> Exercise requirements:
In the text below, what did the writer put in the pockets of their late father's old jackets to hand out?

> Text:
|---|

I was one of the lucky ones. A lot of the people I met who were living on the street could not say the same.
I could no longer relate to anyone at my university. These chipper, healthy, studious, young woman who had goals and dreams to be successful health practitioners (nutritionists) and practiced what they preached. I wore a white coat in the clinic that mocked me as I smoked cigarettes around the back by the bins, and downed my 10th cup of coffee of the day. I was a fucking fraud. My only goal was to get to the end of each day so I could go to the train station liquor store, drink cask wine on the ride home, pass out, and start again in the morning. I related to the men and woman sleeping rough outside the station. We’d smoke together, talk shit and share my lunch. After my dad died I even started filling the pockets of his old jackets with snacks or sanitary products, and handing them out to people in need on cold mornings. I guess I hoped that if I showed someone a small token of love, that maybe it would come back to me. I knew how much I needed it and I didn’t want anyone else to feel as invisible and worthless as I did.
There was a selfish element to it, of course. I saw them, they saw me. It was nice. They saw good in me at a time in my life where everyone else thought I was misguided, pathetic and dark. These connections were incredibly important to me. These people who I saw for a quick cigarette in the morning before rushing off to class, were my friends. They were the people I connected to and I looked forward to seeing each day. They didn’t worry about me like the rest of the world. They had their own shit to worry about. But we appreciated each other in the moment and that was enough. That time in my life was horribly depressing and I’m so relieved to say I have finally turned a corner on it. However, it really helped me learn to be less judgmental, and that every single person has something worthwhile to offer if you are willing to be open to receiving.

|---|

> Dataset:
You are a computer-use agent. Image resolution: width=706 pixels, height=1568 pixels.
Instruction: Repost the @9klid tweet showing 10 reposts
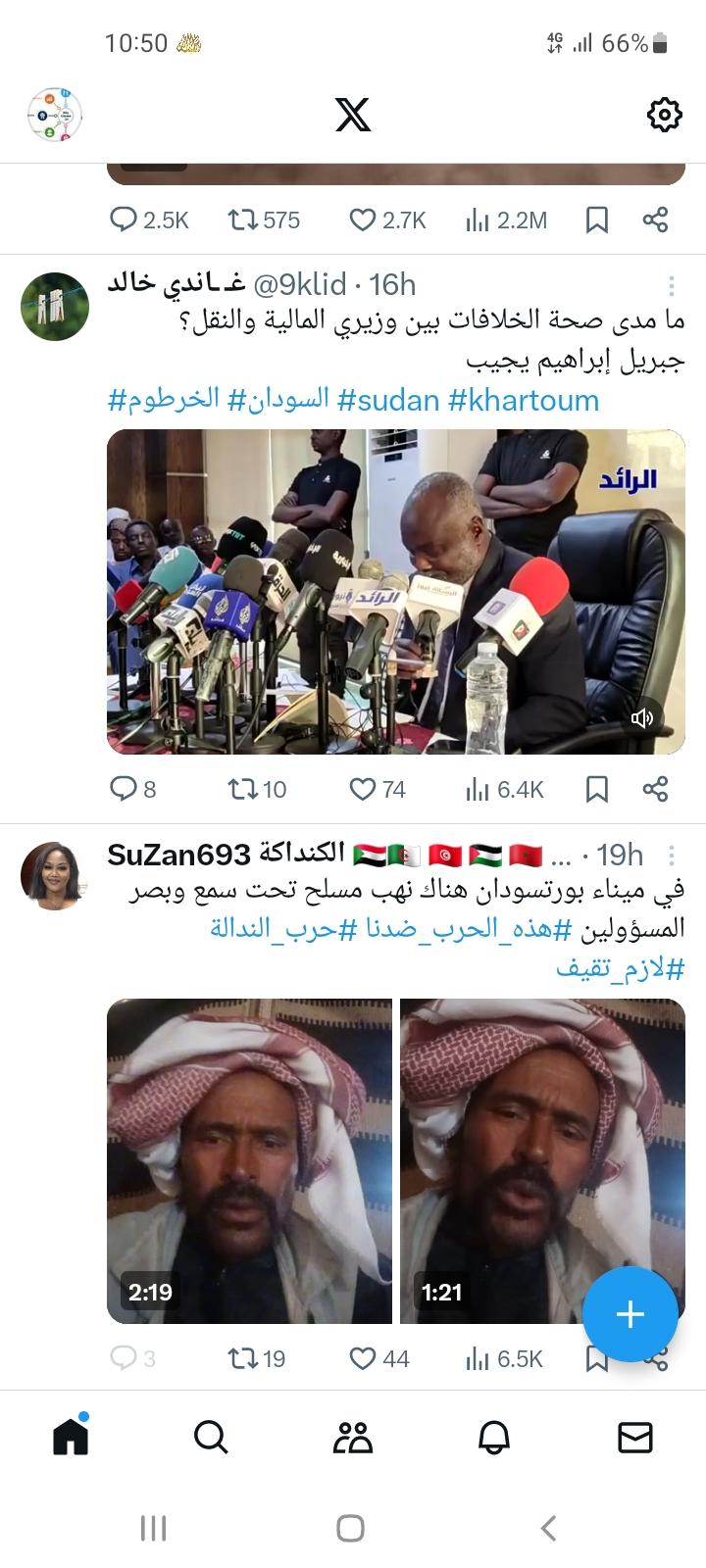coord(257,789)
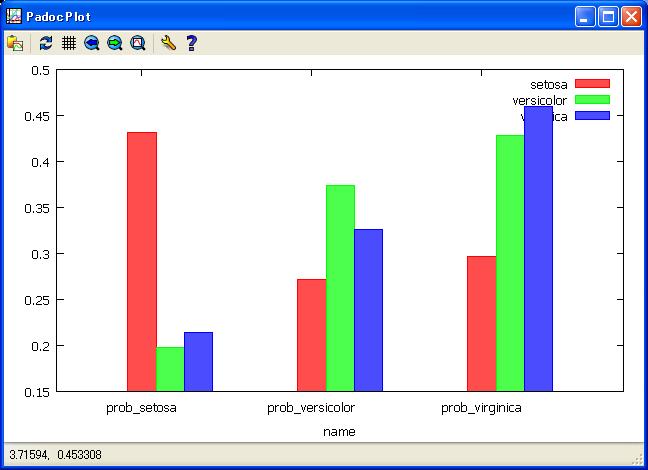
Task: Click the blue virginica legend swatch
Action: click(x=593, y=117)
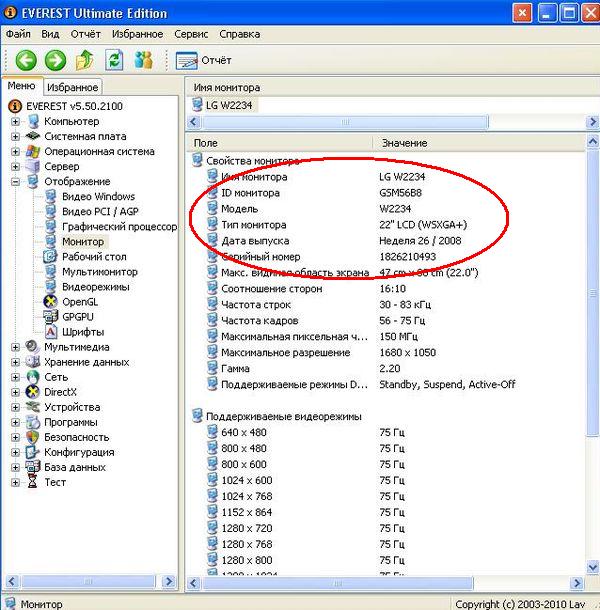
Task: Click the Значение column header
Action: click(x=404, y=144)
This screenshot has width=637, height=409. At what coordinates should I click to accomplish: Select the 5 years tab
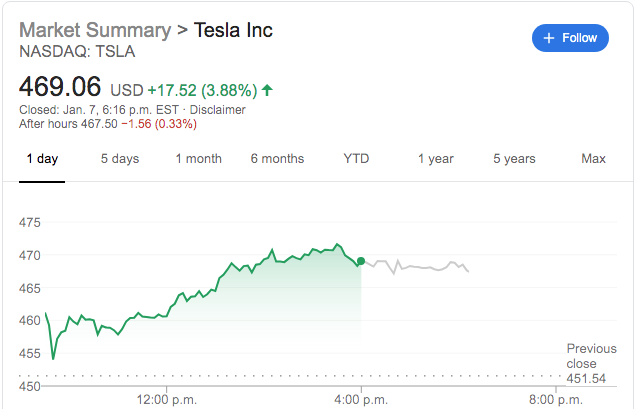pos(514,159)
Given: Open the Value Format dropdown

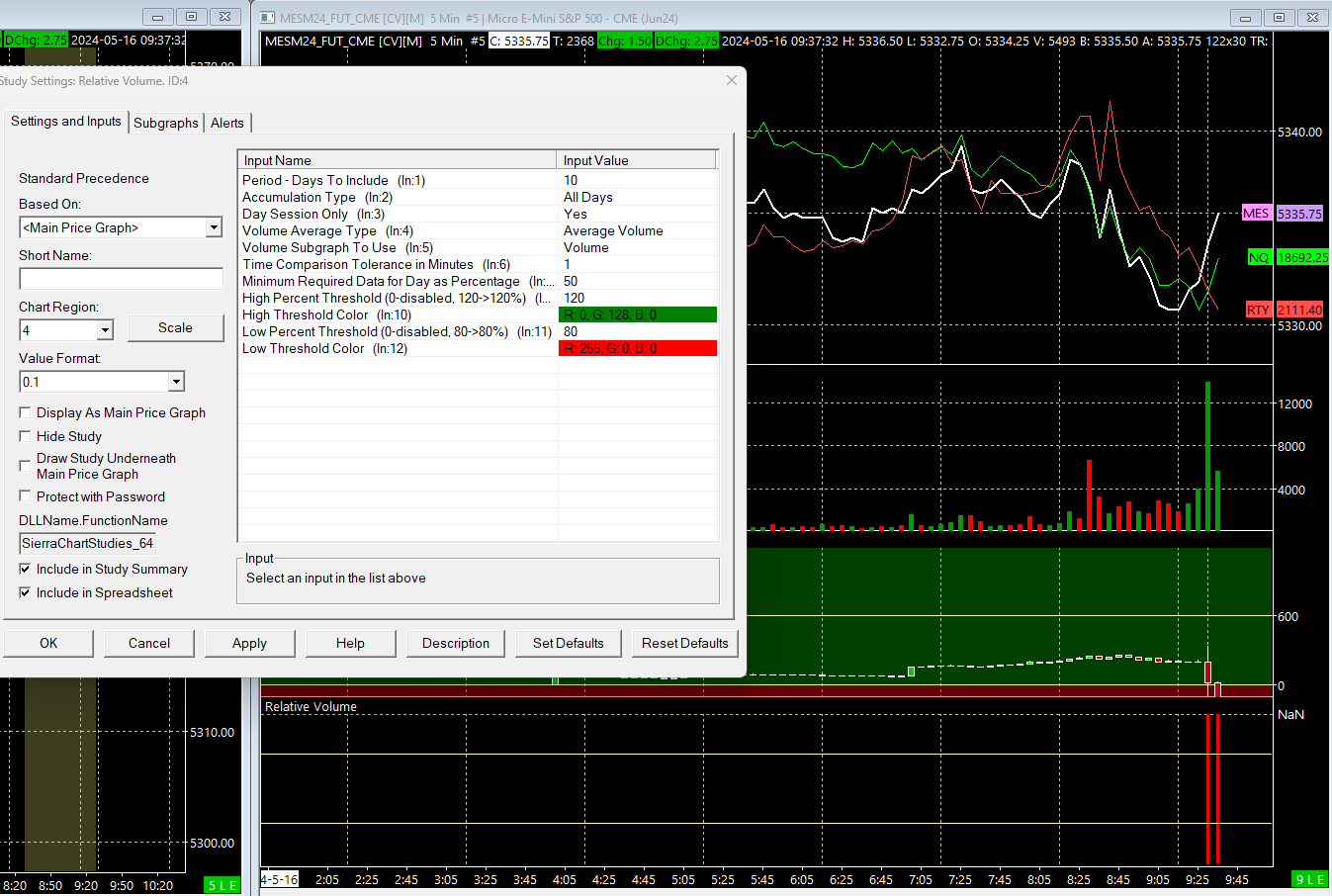Looking at the screenshot, I should click(x=176, y=382).
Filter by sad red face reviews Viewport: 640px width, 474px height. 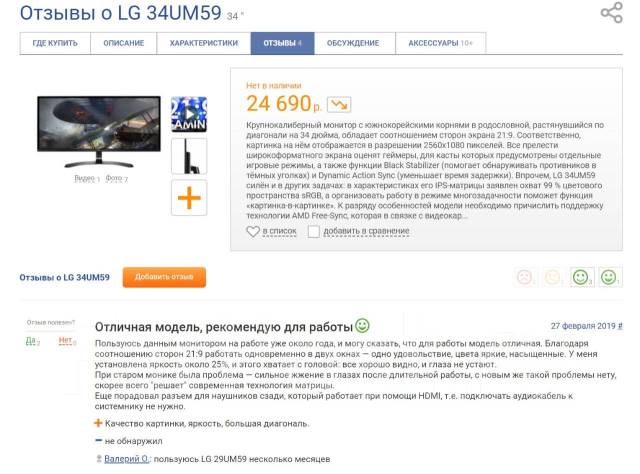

|---|

> Solution to this task:
Snacks or sanitary products.